By Subir Ghosh     Oct 11, 2010 in World
Yemen is now a classic example of how and why a government hemmed in by all sides militarily and economically takes it out on its own people.
It ought to be a cause for worry too, for there is more to it here than meets the eye. If you don’t look for it, you won’t see it.
Instability caused by internal conflict and religious terrorism, coupled with brazen corruption and merciless repression of freedom of expression make a heady and potent mix. See this in the light of the fact that nearly a third of the workforce is out of a job, and you know what you are reading about has only one word as a descriptor: trouble. More than 40 percent of Yemen's 23 million people live on less than $2 a day. Now, that’s a lot of trouble. A geo-political perspective will make it look worse still: Yemen is contiguous with top oil exporter Saudi Arabia, and the Gulf of Aden at its southern tip is the gateway to the Suez Canal through the Red Sea.
It’s the link that you might have missed in America’s War on Terror.
Secessionist movement in the South
Protesters raising separatist flags in the southern Dhalea governorate.
Protesters raising separatist flags in the southern Dhalea governorate.
Adel Yahya/IRIN
North Yemen merged with the once-Soviet bloc South Yemen in 1990. It was this region that was oil-rich, and unified Yemen exploited the resources to the hilt. The result was a feeling of discrimination among the people, with euphoria fading away and development in the area remaining zilch. Alienation grew, and metamorphosed into a movement for secession.
It started out as a moderate movement, but turned mildly militant over the years after the Yemeni government, with tacit support of the West, repressed the voices of dissent. Another classic case of making people take up arms against the State when civil and civilised tact could have yielded less violent results at the onset itself. But then, the West needs oil. And the Yemeni government has only been too glad to oblige. Everywhere the battle is for natural resources.
A civil war in the South had briefly erupted in 1994. The rebellion, at that time, was ruthlessly crushed and its leaders were either silenced or thrown into prison.

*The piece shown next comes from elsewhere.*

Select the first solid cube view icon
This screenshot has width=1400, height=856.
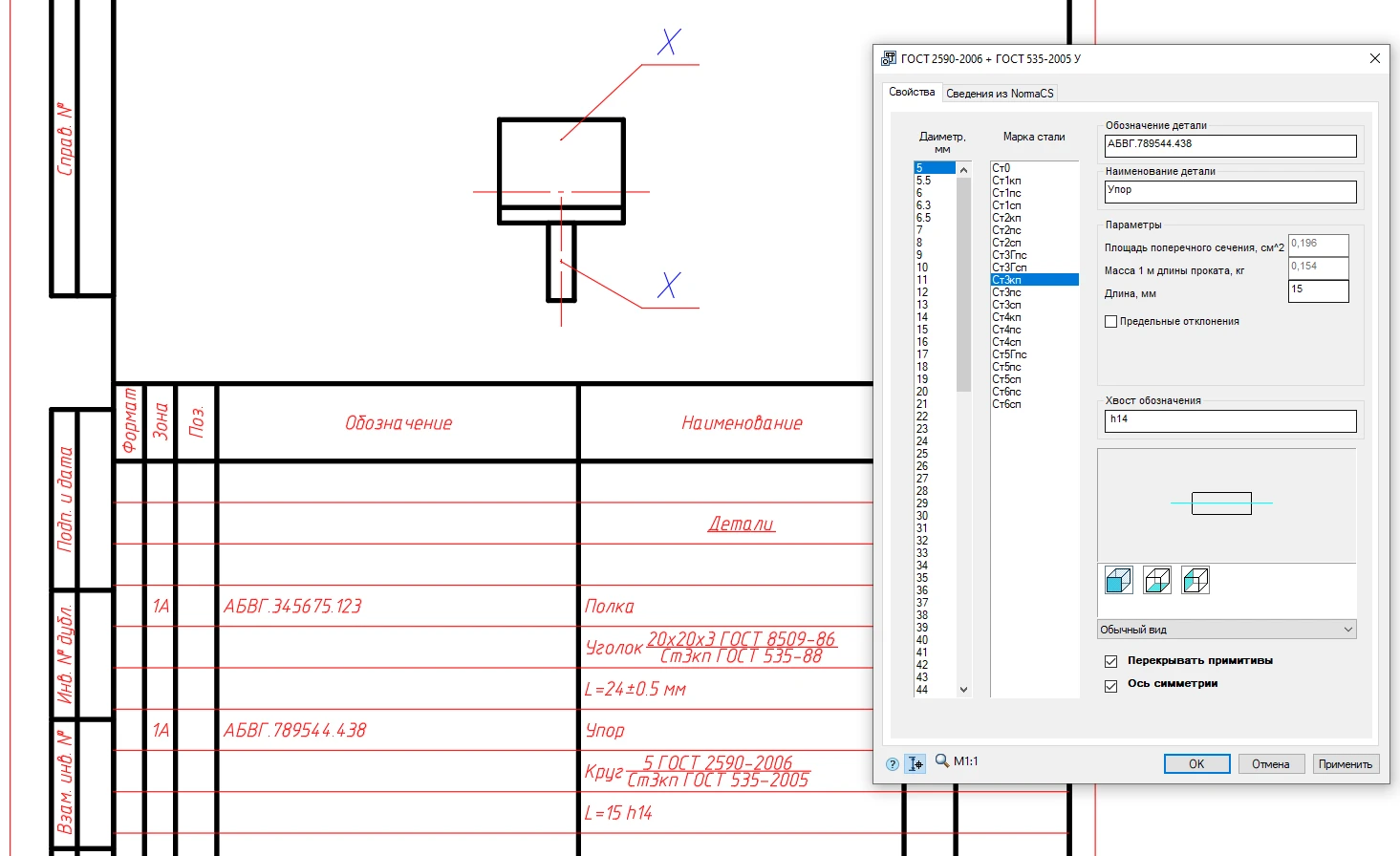coord(1118,580)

The government time and again offered talks, but these were usually interspersed with military forays. These in turn, instead of quelling the feeling of restlessness, only aggravated the situation.
As things stand, incidents of clashes between the separatists and the security forces have been on the rise. With a beleaguered Yemeni government trying to finish off the Southern Movement by hook or by crook, the collateral damage is more likely to make fence-sitters take up arms against the State. Poverty and unemployment already provide the fertile ground for that.

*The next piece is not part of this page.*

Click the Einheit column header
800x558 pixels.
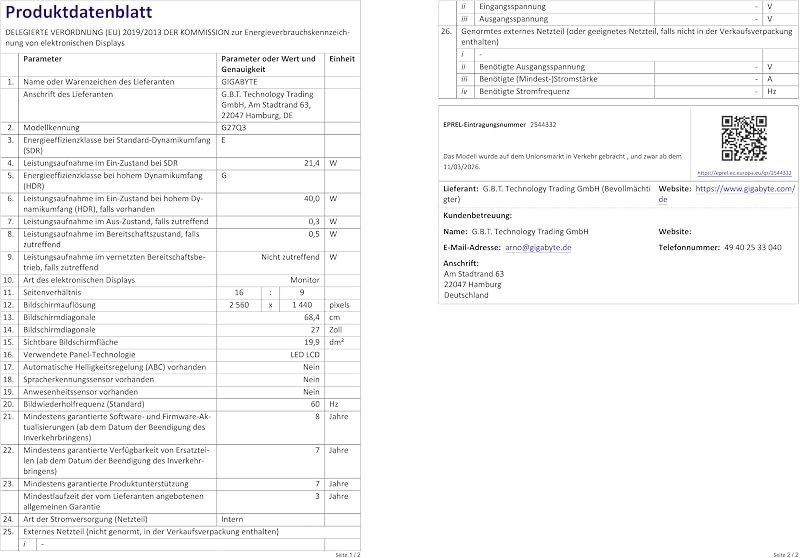coord(342,59)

The government has been trying to discredit the Southern Movement by giving it a terrorist hue. Ironically, it was the Yemeni regime itself that had unabashedly used Yemeni fighters returning from Afghanistan to quell the 1994 rebellion. It was only natural that al-Qaeda soon began to establish a base in the area, which later became the largest in the Arab world.
The Southern province of Abyan has been the target of a series of brutal attacks over the last year. One of the bloodiest took place in December 2009 when the Yemeni army, with support from the US government, launched two air strikes on suspected al-Qaeda camps. Fortytwo civilians were killed in these raids, most of whom were women and children. One can vouchsafe say no kin of those killed have, since, become American fans.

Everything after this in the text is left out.